* **Task item**: With the pictures left aside, write out the entries that follow exactly.

--- Provided data Enclosed Below ---

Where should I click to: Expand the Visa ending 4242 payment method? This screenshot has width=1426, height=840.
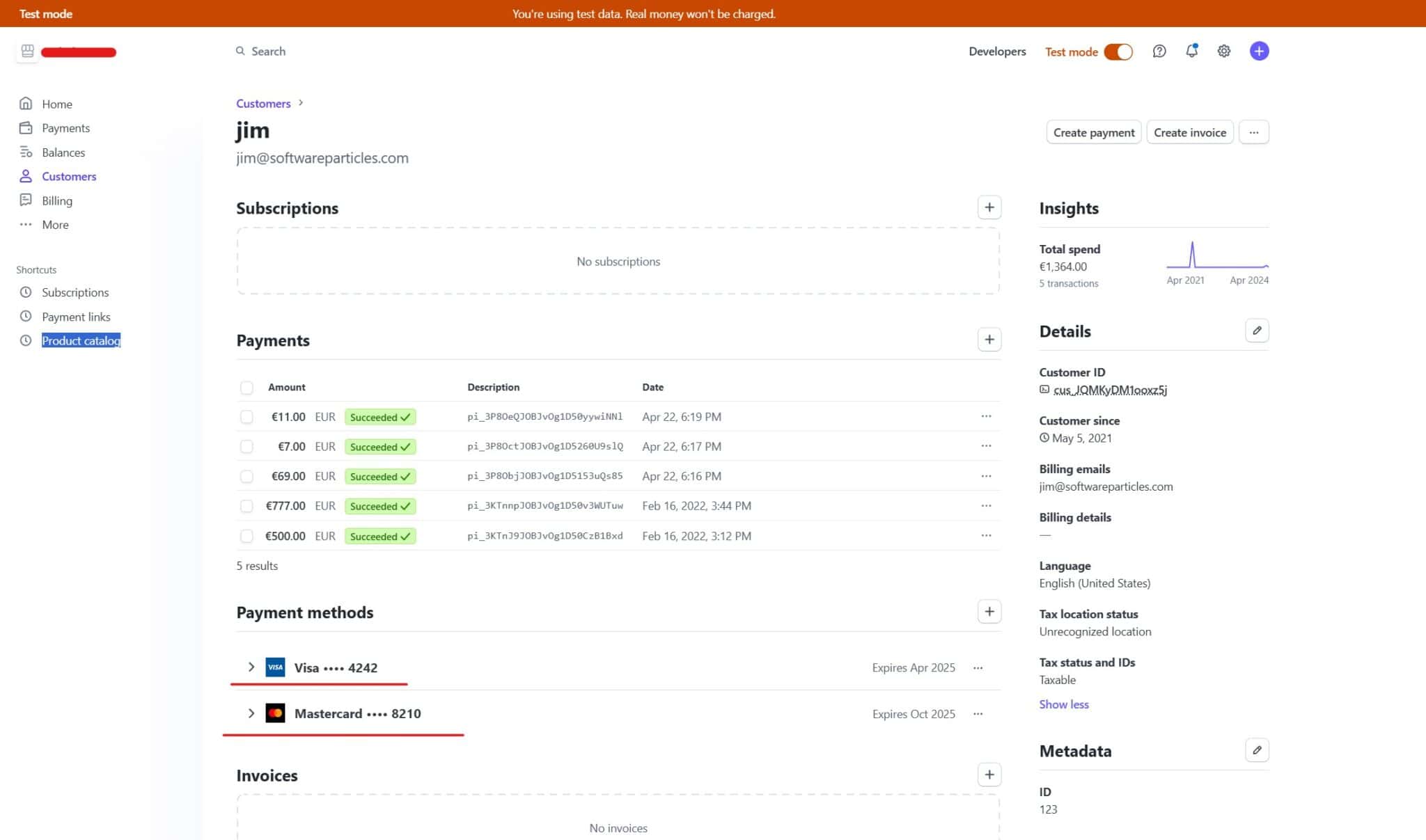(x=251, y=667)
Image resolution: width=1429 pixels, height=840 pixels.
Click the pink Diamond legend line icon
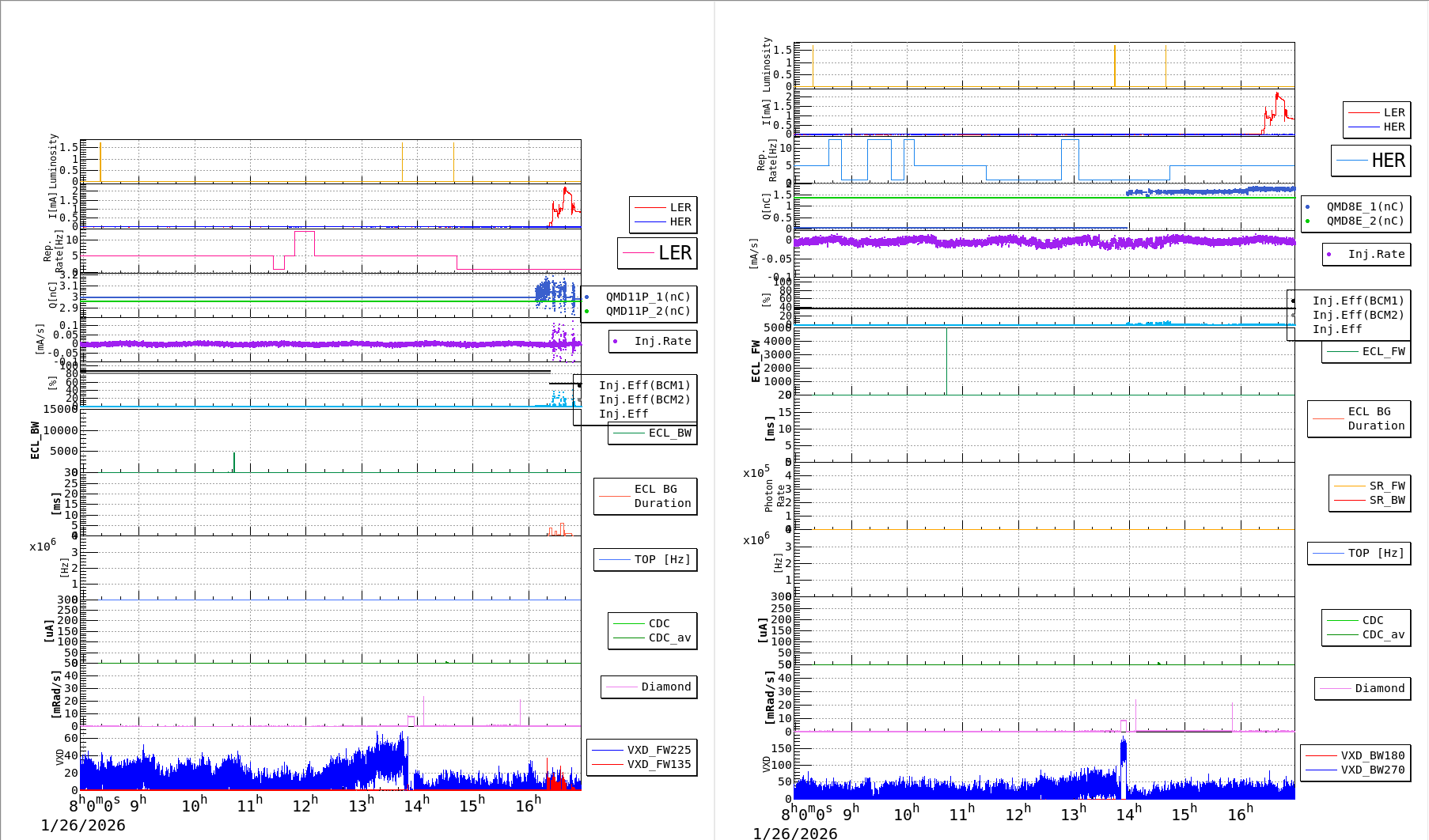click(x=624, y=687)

--- End of Enclosed Provided data ---

* **Answer box**:
Where should I click to: Expand the Visa ending 4242 payment method? This screenshot has width=1426, height=840.
(x=251, y=667)
Image resolution: width=1429 pixels, height=840 pixels.
Click the pink Diamond legend line icon
click(x=624, y=687)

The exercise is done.